# Swarm Re-claimed



## AstroZomBEE (Aug 1, 2006)

There are about 200 colonies 50 yards from this bush. Swarms in this yard tend to get a bit large....

here is what it looks like just a bit down the hill from the swarm.


----------



## tomkat (Apr 27, 2014)

:thumbsup: SWEET


----------



## treeWinder (May 3, 2013)

Nice, looks like a double deep swarm, I'd have plenty of traps out, free bees.


----------



## Teal (Jan 30, 2014)

That is a big swarm! Cool pics.


----------



## Mr.Beeman (May 19, 2012)

Nice sized swarm for sure. Question.... what are those boxes on the perimeter of the bee yard? Swarm traps?
If not, I would have about a dozen or so scattered about the hillside.


----------



## AstroZomBEE (Aug 1, 2006)

@Mr. BeemanThose are the nucs that didn't fare so well on the trip from florida to Pennsylvania, I set them to the side for a week or so and recheck them, they normally bounce back very well and get sold.


----------



## Agis Apiaries (Jul 22, 2014)

What the heck? They landed within an arm's length of the ground? My last swarm landed 40 feet off the ground in the top of a Ponderosa pine tree. Nothing like hauling a modified vacuum cleaner up 40 feet and vacuuming them all up!


----------
◆ ◆ ◆ ◆ ◆
§ **GIVEN INSTRUCTION**: In the swarm thread, what are the boxes around the edge of the bee yard?

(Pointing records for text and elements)
◆ ◆ ◆ ◆ ◆
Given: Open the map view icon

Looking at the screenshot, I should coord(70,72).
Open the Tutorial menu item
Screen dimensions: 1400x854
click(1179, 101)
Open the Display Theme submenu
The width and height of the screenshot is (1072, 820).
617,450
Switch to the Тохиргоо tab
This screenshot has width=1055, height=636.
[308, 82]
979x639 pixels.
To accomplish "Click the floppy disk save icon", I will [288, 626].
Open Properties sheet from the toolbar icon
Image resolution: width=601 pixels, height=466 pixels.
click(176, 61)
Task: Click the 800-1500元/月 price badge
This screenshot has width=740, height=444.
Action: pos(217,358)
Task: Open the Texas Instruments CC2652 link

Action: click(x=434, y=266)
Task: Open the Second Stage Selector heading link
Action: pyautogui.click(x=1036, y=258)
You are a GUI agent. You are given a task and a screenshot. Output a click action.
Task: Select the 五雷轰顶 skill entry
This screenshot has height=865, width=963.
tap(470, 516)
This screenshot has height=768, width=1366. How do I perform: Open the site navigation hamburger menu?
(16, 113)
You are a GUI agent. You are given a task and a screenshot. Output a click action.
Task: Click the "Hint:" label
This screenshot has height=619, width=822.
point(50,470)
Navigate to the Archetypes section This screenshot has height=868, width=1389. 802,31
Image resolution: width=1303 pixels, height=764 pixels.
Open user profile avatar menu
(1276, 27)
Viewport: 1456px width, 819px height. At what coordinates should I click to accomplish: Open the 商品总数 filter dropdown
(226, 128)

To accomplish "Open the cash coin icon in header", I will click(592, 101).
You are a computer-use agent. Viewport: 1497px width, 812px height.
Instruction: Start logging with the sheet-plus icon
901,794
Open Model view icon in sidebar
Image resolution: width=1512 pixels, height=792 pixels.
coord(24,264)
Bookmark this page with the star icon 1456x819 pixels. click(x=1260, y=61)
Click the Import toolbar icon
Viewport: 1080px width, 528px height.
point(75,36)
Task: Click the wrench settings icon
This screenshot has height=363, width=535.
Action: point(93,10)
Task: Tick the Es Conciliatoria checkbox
◆ ◆ ◆ ◆ ◆
§ **ANSWER BELOW**: They are nucs that didn't fare well on the trip from Florida to Pennsylvania, set aside for a week or so before being rechecked.